## [Source data]
====================
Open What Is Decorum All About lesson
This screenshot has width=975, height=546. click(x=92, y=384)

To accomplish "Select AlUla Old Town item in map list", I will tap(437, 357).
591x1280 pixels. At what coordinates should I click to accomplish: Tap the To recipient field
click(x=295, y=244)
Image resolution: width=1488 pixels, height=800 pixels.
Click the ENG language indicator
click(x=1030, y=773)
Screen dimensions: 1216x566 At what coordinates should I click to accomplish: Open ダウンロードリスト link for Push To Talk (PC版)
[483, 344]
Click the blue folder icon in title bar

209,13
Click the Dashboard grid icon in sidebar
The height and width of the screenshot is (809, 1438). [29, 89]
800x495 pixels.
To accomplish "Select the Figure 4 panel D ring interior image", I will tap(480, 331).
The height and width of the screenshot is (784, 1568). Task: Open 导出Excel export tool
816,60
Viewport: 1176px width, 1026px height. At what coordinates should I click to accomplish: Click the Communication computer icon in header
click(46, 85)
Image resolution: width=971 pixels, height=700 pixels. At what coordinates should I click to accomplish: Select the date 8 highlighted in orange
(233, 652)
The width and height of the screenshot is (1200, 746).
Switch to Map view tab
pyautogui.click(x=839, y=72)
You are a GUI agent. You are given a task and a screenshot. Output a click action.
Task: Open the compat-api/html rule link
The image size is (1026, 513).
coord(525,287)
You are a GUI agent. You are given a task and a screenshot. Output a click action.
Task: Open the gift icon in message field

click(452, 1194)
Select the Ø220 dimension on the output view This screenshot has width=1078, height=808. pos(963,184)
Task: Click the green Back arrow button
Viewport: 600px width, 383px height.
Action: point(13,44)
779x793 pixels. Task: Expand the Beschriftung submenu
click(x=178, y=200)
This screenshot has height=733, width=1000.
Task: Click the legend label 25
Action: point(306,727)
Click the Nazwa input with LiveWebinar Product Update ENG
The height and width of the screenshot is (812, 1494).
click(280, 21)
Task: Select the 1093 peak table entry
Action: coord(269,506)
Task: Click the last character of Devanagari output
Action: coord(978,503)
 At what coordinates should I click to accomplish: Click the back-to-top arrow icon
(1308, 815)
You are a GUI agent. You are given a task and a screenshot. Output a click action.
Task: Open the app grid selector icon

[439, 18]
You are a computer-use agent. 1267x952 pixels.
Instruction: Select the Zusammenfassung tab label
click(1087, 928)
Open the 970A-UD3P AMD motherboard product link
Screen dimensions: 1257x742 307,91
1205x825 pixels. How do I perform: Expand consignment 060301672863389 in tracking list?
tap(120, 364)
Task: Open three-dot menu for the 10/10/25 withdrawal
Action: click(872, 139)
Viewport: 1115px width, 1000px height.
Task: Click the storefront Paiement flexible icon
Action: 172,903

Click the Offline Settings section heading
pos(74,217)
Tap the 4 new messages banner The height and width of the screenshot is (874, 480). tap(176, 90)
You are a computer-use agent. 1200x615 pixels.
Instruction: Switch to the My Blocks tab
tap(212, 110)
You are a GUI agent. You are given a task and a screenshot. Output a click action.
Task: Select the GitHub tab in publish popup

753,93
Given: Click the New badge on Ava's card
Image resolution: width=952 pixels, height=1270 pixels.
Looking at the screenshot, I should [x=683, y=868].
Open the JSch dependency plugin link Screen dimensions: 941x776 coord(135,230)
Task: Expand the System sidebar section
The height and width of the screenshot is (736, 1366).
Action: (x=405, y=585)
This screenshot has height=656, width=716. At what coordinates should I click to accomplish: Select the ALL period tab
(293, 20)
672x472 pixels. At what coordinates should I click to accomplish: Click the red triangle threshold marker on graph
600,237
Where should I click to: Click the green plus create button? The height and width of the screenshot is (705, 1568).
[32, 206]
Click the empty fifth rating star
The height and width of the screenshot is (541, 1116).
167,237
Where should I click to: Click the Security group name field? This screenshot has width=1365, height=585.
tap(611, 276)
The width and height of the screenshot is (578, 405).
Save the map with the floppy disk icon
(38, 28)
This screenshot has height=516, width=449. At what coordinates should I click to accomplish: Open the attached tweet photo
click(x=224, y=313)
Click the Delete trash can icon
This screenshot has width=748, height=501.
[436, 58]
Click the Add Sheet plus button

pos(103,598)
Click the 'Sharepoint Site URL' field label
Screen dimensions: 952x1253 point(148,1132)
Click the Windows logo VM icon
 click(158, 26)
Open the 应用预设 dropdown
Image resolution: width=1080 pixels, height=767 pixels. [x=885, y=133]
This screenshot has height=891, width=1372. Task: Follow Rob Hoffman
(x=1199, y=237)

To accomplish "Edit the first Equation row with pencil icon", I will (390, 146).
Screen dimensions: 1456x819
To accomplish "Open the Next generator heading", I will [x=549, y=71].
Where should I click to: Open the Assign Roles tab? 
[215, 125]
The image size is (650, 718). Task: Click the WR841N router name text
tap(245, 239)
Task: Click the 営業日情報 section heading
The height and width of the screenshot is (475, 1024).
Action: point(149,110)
====================
## [Exercise goal]
Line by line, write out the whole listing exactly.

## [Written solution]
Open What Is Decorum All About lesson
This screenshot has width=975, height=546. click(x=92, y=384)

To accomplish "Select AlUla Old Town item in map list", I will tap(437, 357).
591x1280 pixels. At what coordinates should I click to accomplish: Tap the To recipient field
click(x=295, y=244)
Image resolution: width=1488 pixels, height=800 pixels.
Click the ENG language indicator
click(x=1030, y=773)
Screen dimensions: 1216x566 At what coordinates should I click to accomplish: Open ダウンロードリスト link for Push To Talk (PC版)
[483, 344]
Click the blue folder icon in title bar

209,13
Click the Dashboard grid icon in sidebar
The height and width of the screenshot is (809, 1438). [29, 89]
800x495 pixels.
To accomplish "Select the Figure 4 panel D ring interior image", I will tap(480, 331).
The height and width of the screenshot is (784, 1568). Task: Open 导出Excel export tool
816,60
Viewport: 1176px width, 1026px height. At what coordinates should I click to accomplish: Click the Communication computer icon in header
click(46, 85)
Image resolution: width=971 pixels, height=700 pixels. At what coordinates should I click to accomplish: Select the date 8 highlighted in orange
(233, 652)
The width and height of the screenshot is (1200, 746).
Switch to Map view tab
pyautogui.click(x=839, y=72)
You are a GUI agent. You are given a task and a screenshot. Output a click action.
Task: Open the compat-api/html rule link
The image size is (1026, 513).
coord(525,287)
You are a GUI agent. You are given a task and a screenshot. Output a click action.
Task: Open the gift icon in message field

click(452, 1194)
Select the Ø220 dimension on the output view This screenshot has width=1078, height=808. pos(963,184)
Task: Click the green Back arrow button
Viewport: 600px width, 383px height.
Action: point(13,44)
779x793 pixels. Task: Expand the Beschriftung submenu
click(x=178, y=200)
This screenshot has height=733, width=1000.
Task: Click the legend label 25
Action: point(306,727)
Click the Nazwa input with LiveWebinar Product Update ENG
The height and width of the screenshot is (812, 1494).
click(280, 21)
Task: Select the 1093 peak table entry
Action: coord(269,506)
Task: Click the last character of Devanagari output
Action: coord(978,503)
 At what coordinates should I click to accomplish: Click the back-to-top arrow icon
(1308, 815)
You are a GUI agent. You are given a task and a screenshot. Output a click action.
Task: Open the app grid selector icon

[439, 18]
You are a computer-use agent. 1267x952 pixels.
Instruction: Select the Zusammenfassung tab label
click(1087, 928)
Open the 970A-UD3P AMD motherboard product link
Screen dimensions: 1257x742 307,91
1205x825 pixels. How do I perform: Expand consignment 060301672863389 in tracking list?
tap(120, 364)
Task: Open three-dot menu for the 10/10/25 withdrawal
Action: click(872, 139)
Viewport: 1115px width, 1000px height.
Task: Click the storefront Paiement flexible icon
Action: 172,903

Click the Offline Settings section heading
pos(74,217)
Tap the 4 new messages banner The height and width of the screenshot is (874, 480). tap(176, 90)
You are a computer-use agent. 1200x615 pixels.
Instruction: Switch to the My Blocks tab
tap(212, 110)
You are a GUI agent. You are given a task and a screenshot. Output a click action.
Task: Select the GitHub tab in publish popup

753,93
Given: Click the New badge on Ava's card
Image resolution: width=952 pixels, height=1270 pixels.
Looking at the screenshot, I should [x=683, y=868].
Open the JSch dependency plugin link Screen dimensions: 941x776 coord(135,230)
Task: Expand the System sidebar section
The height and width of the screenshot is (736, 1366).
Action: (x=405, y=585)
This screenshot has height=656, width=716. At what coordinates should I click to accomplish: Select the ALL period tab
(293, 20)
672x472 pixels. At what coordinates should I click to accomplish: Click the red triangle threshold marker on graph
600,237
Where should I click to: Click the green plus create button? The height and width of the screenshot is (705, 1568).
[32, 206]
Click the empty fifth rating star
The height and width of the screenshot is (541, 1116).
167,237
Where should I click to: Click the Security group name field? This screenshot has width=1365, height=585.
tap(611, 276)
The width and height of the screenshot is (578, 405).
Save the map with the floppy disk icon
(38, 28)
This screenshot has height=516, width=449. At what coordinates should I click to accomplish: Open the attached tweet photo
click(x=224, y=313)
Click the Delete trash can icon
This screenshot has width=748, height=501.
[436, 58]
Click the Add Sheet plus button

pos(103,598)
Click the 'Sharepoint Site URL' field label
Screen dimensions: 952x1253 point(148,1132)
Click the Windows logo VM icon
 click(158, 26)
Open the 应用预设 dropdown
Image resolution: width=1080 pixels, height=767 pixels. [x=885, y=133]
This screenshot has height=891, width=1372. Task: Follow Rob Hoffman
(x=1199, y=237)

To accomplish "Edit the first Equation row with pencil icon", I will (390, 146).
Screen dimensions: 1456x819
To accomplish "Open the Next generator heading", I will [x=549, y=71].
Where should I click to: Open the Assign Roles tab? 
[215, 125]
The image size is (650, 718). Task: Click the WR841N router name text
tap(245, 239)
Task: Click the 営業日情報 section heading
The height and width of the screenshot is (475, 1024).
Action: point(149,110)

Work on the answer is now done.